Even Victorian poets used txtng lingo 130 years ago!
August 24th, 2010 - 4:03 pm ICT by ANIWashington, Aug 24 (ANI): Those who think that texting lingo is ruining the English language, here’s a piece of information: the written language seen on mobile phone screen these days isn’t new at all.
The language arrived some 130 years ago, reports Discovery News.
Victorian writers already used abbreviations typical of textspeak, according to a forthcoming exhibition at the British Library.
According to The Guardian, the London exhibit will display a poem printed in 1867 which features a number of acronyms and abbreviations — the same used today when trying to overcome the standard 160-character limit of texting.
Called emblematic poetry, the Victorian writing style combined letters, numbers and logograms.

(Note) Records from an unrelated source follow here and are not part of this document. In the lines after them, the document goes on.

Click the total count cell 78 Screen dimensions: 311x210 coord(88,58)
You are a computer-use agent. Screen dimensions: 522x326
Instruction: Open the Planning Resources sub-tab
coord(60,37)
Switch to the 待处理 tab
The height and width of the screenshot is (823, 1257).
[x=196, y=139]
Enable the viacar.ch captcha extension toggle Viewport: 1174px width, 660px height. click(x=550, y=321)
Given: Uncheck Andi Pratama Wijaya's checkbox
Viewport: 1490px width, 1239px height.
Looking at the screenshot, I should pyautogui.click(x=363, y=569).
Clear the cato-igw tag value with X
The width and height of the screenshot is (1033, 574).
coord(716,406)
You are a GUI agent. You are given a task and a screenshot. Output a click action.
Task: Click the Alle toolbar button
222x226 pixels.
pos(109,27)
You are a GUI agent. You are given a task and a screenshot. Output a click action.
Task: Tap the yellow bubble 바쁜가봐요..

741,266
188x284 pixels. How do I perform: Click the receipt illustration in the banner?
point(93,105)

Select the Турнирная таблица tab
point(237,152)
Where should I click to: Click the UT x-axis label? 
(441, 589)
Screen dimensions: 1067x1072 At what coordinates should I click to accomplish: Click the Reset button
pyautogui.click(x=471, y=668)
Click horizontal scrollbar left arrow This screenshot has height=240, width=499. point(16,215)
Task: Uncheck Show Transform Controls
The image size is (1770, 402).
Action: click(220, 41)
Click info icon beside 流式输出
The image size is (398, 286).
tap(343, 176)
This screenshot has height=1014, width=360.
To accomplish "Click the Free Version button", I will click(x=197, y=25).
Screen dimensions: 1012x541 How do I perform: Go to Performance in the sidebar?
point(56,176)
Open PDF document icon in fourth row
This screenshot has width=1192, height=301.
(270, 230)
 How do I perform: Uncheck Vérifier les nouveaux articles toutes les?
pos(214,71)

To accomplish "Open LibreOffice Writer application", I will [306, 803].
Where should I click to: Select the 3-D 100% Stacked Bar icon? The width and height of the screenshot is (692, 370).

An example is the “Essay to Miss Catharine Jay”, or better, “An S A 2 Miss K T J.”
Taken from Charles Carroll Bombaugh’s Gleanings From the Harvest-Fields of Literature, the poem on display at the British Library exhibit, is filled with proto-text-speak expressions, such as “I wrote 2U B4″ or “he says he love U2.”
According to linguistics expert David Crystal, indeed, the mobile phone language isn’t new at all.
“People have been initializing common phrases for ages… IOU [An abbreviation of the phrase "I owe you" ] is known from 1618,” Crystal wrote in Txtng: The Gr8 Db8, (Texting: The Great Debate), a book on the SMS lingo.
Basically, there is no difference between a modern Twitter’s “RTHX (”Thank you for the Retweet”) and a “SWALK” (”sealed with a loving kiss”) from Second World War letters. (ANI)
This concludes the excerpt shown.